Repeat the full listing, word for word.

++++

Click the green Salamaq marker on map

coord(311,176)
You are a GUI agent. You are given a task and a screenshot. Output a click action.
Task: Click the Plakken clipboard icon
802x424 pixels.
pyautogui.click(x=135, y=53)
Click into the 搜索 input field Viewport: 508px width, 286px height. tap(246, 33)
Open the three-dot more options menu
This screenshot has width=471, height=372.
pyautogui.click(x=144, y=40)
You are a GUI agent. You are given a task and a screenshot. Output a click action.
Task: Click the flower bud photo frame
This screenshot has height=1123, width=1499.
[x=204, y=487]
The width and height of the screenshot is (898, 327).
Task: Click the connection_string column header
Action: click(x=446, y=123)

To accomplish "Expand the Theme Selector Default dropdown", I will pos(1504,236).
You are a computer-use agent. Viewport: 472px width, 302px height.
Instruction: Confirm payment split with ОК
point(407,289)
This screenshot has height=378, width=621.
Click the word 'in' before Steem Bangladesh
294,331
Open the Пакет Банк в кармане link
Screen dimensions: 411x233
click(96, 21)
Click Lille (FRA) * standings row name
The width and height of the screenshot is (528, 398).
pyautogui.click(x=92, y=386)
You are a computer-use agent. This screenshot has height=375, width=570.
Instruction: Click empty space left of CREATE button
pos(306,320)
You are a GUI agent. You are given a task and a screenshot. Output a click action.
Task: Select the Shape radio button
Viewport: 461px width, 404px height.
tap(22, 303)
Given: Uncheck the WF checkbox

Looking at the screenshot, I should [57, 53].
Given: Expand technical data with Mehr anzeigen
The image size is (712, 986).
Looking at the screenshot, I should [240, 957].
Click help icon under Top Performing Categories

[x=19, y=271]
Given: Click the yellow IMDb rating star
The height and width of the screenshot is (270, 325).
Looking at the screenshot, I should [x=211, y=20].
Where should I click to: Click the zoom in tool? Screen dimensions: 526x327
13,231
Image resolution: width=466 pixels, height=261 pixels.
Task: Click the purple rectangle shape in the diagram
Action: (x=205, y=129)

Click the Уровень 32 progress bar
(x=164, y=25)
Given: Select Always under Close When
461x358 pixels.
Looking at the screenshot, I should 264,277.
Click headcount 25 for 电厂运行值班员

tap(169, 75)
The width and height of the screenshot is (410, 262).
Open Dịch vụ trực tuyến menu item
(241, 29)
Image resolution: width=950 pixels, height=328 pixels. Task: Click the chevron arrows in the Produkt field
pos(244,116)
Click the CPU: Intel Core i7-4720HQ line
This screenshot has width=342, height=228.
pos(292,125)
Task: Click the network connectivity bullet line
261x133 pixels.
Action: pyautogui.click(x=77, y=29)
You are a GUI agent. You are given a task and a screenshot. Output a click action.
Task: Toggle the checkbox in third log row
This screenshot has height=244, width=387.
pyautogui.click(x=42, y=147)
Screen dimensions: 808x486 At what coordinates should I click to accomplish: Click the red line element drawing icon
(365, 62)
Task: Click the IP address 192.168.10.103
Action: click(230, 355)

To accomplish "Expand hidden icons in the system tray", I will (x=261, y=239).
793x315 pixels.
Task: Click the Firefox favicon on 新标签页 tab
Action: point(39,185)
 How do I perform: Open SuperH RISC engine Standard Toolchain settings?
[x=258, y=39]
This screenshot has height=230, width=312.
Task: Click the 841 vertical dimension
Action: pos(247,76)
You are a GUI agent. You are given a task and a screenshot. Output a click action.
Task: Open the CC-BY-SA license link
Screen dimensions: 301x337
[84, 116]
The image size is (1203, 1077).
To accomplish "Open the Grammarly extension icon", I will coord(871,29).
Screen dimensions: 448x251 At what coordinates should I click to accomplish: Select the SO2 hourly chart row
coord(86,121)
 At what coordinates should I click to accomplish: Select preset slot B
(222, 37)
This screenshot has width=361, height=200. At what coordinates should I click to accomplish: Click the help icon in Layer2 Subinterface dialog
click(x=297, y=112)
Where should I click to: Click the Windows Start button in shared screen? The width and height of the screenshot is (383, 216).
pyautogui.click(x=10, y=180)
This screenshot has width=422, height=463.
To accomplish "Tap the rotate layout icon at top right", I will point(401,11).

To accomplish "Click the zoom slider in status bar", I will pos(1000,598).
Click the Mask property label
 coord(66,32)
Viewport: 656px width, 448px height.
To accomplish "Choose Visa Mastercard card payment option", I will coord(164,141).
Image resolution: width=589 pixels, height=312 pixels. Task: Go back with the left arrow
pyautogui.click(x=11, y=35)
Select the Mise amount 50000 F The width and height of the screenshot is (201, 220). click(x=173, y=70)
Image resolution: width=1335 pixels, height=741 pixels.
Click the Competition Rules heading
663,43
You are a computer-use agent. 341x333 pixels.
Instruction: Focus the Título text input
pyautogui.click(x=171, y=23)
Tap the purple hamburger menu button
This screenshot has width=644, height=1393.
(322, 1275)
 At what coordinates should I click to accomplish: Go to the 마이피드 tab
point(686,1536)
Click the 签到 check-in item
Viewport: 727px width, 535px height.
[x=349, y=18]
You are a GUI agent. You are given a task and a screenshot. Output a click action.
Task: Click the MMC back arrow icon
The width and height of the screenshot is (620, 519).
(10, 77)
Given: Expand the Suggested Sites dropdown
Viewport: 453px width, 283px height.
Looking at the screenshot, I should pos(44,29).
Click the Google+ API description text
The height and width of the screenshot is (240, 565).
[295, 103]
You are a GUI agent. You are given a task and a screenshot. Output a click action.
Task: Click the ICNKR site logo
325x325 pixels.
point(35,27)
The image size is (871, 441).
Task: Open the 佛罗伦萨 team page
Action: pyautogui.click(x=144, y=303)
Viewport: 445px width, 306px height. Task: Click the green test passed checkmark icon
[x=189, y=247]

++++

- EXPECTED ANSWER:
Click the green Salamaq marker on map

coord(311,176)
You are a GUI agent. You are given a task and a screenshot. Output a click action.
Task: Click the Plakken clipboard icon
802x424 pixels.
pyautogui.click(x=135, y=53)
Click into the 搜索 input field Viewport: 508px width, 286px height. tap(246, 33)
Open the three-dot more options menu
This screenshot has width=471, height=372.
pyautogui.click(x=144, y=40)
You are a GUI agent. You are given a task and a screenshot. Output a click action.
Task: Click the flower bud photo frame
This screenshot has height=1123, width=1499.
[x=204, y=487]
The width and height of the screenshot is (898, 327).
Task: Click the connection_string column header
Action: click(x=446, y=123)

To accomplish "Expand the Theme Selector Default dropdown", I will pos(1504,236).
You are a computer-use agent. Viewport: 472px width, 302px height.
Instruction: Confirm payment split with ОК
point(407,289)
This screenshot has height=378, width=621.
Click the word 'in' before Steem Bangladesh
294,331
Open the Пакет Банк в кармане link
Screen dimensions: 411x233
click(96, 21)
Click Lille (FRA) * standings row name
The width and height of the screenshot is (528, 398).
pyautogui.click(x=92, y=386)
You are a computer-use agent. This screenshot has height=375, width=570.
Instruction: Click empty space left of CREATE button
pos(306,320)
You are a GUI agent. You are given a task and a screenshot. Output a click action.
Task: Select the Shape radio button
Viewport: 461px width, 404px height.
tap(22, 303)
Given: Uncheck the WF checkbox

Looking at the screenshot, I should [57, 53].
Given: Expand technical data with Mehr anzeigen
The image size is (712, 986).
Looking at the screenshot, I should [240, 957].
Click help icon under Top Performing Categories

[x=19, y=271]
Given: Click the yellow IMDb rating star
The height and width of the screenshot is (270, 325).
Looking at the screenshot, I should [x=211, y=20].
Where should I click to: Click the zoom in tool? Screen dimensions: 526x327
13,231
Image resolution: width=466 pixels, height=261 pixels.
Task: Click the purple rectangle shape in the diagram
Action: (x=205, y=129)

Click the Уровень 32 progress bar
(x=164, y=25)
Given: Select Always under Close When
461x358 pixels.
Looking at the screenshot, I should 264,277.
Click headcount 25 for 电厂运行值班员

tap(169, 75)
The width and height of the screenshot is (410, 262).
Open Dịch vụ trực tuyến menu item
(241, 29)
Image resolution: width=950 pixels, height=328 pixels. Task: Click the chevron arrows in the Produkt field
pos(244,116)
Click the CPU: Intel Core i7-4720HQ line
This screenshot has width=342, height=228.
pos(292,125)
Task: Click the network connectivity bullet line
261x133 pixels.
Action: pyautogui.click(x=77, y=29)
You are a GUI agent. You are given a task and a screenshot. Output a click action.
Task: Toggle the checkbox in third log row
This screenshot has height=244, width=387.
pyautogui.click(x=42, y=147)
Screen dimensions: 808x486 At what coordinates should I click to accomplish: Click the red line element drawing icon
(365, 62)
Task: Click the IP address 192.168.10.103
Action: click(230, 355)

To accomplish "Expand hidden icons in the system tray", I will (x=261, y=239).
793x315 pixels.
Task: Click the Firefox favicon on 新标签页 tab
Action: point(39,185)
 How do I perform: Open SuperH RISC engine Standard Toolchain settings?
[x=258, y=39]
This screenshot has height=230, width=312.
Task: Click the 841 vertical dimension
Action: pos(247,76)
You are a GUI agent. You are given a task and a screenshot. Output a click action.
Task: Open the CC-BY-SA license link
Screen dimensions: 301x337
[84, 116]
The image size is (1203, 1077).
To accomplish "Open the Grammarly extension icon", I will coord(871,29).
Screen dimensions: 448x251 At what coordinates should I click to accomplish: Select the SO2 hourly chart row
coord(86,121)
 At what coordinates should I click to accomplish: Select preset slot B
(222, 37)
This screenshot has width=361, height=200. At what coordinates should I click to accomplish: Click the help icon in Layer2 Subinterface dialog
click(x=297, y=112)
Where should I click to: Click the Windows Start button in shared screen? The width and height of the screenshot is (383, 216).
pyautogui.click(x=10, y=180)
This screenshot has width=422, height=463.
To accomplish "Tap the rotate layout icon at top right", I will point(401,11).

To accomplish "Click the zoom slider in status bar", I will pos(1000,598).
Click the Mask property label
 coord(66,32)
Viewport: 656px width, 448px height.
To accomplish "Choose Visa Mastercard card payment option", I will coord(164,141).
Image resolution: width=589 pixels, height=312 pixels. Task: Go back with the left arrow
pyautogui.click(x=11, y=35)
Select the Mise amount 50000 F The width and height of the screenshot is (201, 220). click(x=173, y=70)
Image resolution: width=1335 pixels, height=741 pixels.
Click the Competition Rules heading
663,43
You are a computer-use agent. 341x333 pixels.
Instruction: Focus the Título text input
pyautogui.click(x=171, y=23)
Tap the purple hamburger menu button
This screenshot has width=644, height=1393.
(322, 1275)
 At what coordinates should I click to accomplish: Go to the 마이피드 tab
point(686,1536)
Click the 签到 check-in item
Viewport: 727px width, 535px height.
[x=349, y=18]
You are a GUI agent. You are given a task and a screenshot. Output a click action.
Task: Click the MMC back arrow icon
The width and height of the screenshot is (620, 519).
(10, 77)
Given: Expand the Suggested Sites dropdown
Viewport: 453px width, 283px height.
Looking at the screenshot, I should pos(44,29).
Click the Google+ API description text
The height and width of the screenshot is (240, 565).
[295, 103]
You are a GUI agent. You are given a task and a screenshot. Output a click action.
Task: Click the ICNKR site logo
325x325 pixels.
point(35,27)
The image size is (871, 441).
Task: Open the 佛罗伦萨 team page
Action: pyautogui.click(x=144, y=303)
Viewport: 445px width, 306px height. Task: Click the green test passed checkmark icon
[x=189, y=247]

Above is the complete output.